B.J. is disguised as a fireman carrying a fire extinguisher, which is actually an atom bomb so he’s presumably carrying it with no small amount of care, around Roswell-adjacent town Galveston. It’s a bright sunny day and the streets are closed for a parade. Red, white and blue bunting flutters. It’s an archetypal picture of small town America such as you’d paint in your head based on all the movies and TV you’ve watched over the years, except in Wolfenstein II it turns out that part of your consciousness is the same kind of smart arse graffitist as that bastard Banksy, and has drawn some Nazis in where they oughtn’t be.

Because the Nazi uniforms are so dark, especially compared to the rest of the town and its people, you’re drawn to them like a fly to a porch light — a particularly silly fly, really, since currently this fly’s face is on wanted posters plastered everywhere, and a reasonably intelligent porch light would probably notice this. Fortunately they’re all otherwise occupied, and in quiet little ways you can watch, like a soldier telling his American girlfriend ‘Ich liebe dich,’ or a Kommandant angrily berating two members of the KKK for not being sufficient in their German language skills (these men later retreat into the gas station and start playing on a pinball machine). 

wolfenstein 2 new screens

The game’s director, Jens Matthies, says that the fact anyone is susceptible to this kind of authoritarian takeover is why people find the thread of Nazism so relatable still, (and while I, who am distinctly left wing, might read more into jokes about propaganda and the White House, and others, who are distinctly right wing, might read the game as bowing to PC pressure, Matthies is clear that the game isn’t made specifically as a piece of social commentary, they’re just making the game they want to make) and that B.J. and Anya’s dynamic is often about trying to snatch moments of a normal life in these extraordinary circumstances. In the preview you could see other people trying to do that too. That some of them took to the new order rather more quickly than others is the part that makes it more chilling.

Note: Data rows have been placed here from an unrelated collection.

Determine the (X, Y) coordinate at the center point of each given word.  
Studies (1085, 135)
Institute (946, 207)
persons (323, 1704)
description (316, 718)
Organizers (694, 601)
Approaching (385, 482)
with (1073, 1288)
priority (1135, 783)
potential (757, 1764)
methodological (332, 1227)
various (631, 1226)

It showed a glimpse of these iconic bits of Americana starting to bow to the pressure. The All American diner is told its menu needs to be a bit more German, a conversation suggests that American rock music has been banned, and street vendors are selling copies of Mein Kampf. Even the cutscenes themselves seem to subtly recall American movies, with the stand off in the diner between a milkshake-slurping officer and the disguised B.J. making you think Tarantino, and an earlier scene where a Nazi airship hovers over and clamps the resistance submarine reading like the opening to the first ever Star Wars film. And you know that, given enough time and an increased application of pressure, these things will start to snap.

wolfenstein 2 new screens

This is where B.J. comes in, he himself being something of an iconic character starting to break under pressure. He’s only just woken up from a coma and, in the preview, had health that topped out at 50. You can overclock, as it were, but it always ticks down again, which only adds to the difficulty (which, in the preview build, hadn’t yet been balanced anyway, and we were told to play on a lower setting to even get through). The combat will be familiar if you played the previous Wolfenstein: fast and dirty and over the top, particularly now, when you can dual wield weapons of two different types and go for, say, a silenced pistol in one hand and a machine gun in the other, not necessarily a well thought out tactic, but an entertaining one.

Yet, as blood-thumpingly ridiculous the combat sections were, they served only to make the moment of quiet more noticeable, something that I found true of the combat down time and cutscenes in Wolfenstein, too. I felt compelled to stop and look around Roswell, even though I was lugging around an actual a-bomb, because, however short the reprieve was, there was the feeling that it might be the last chance to do so. And it seems to me that these, and not the shooting, are the moments that could push Wolfenstein II forwards into greatness. B.J. has to know what he’s fighting for, after all.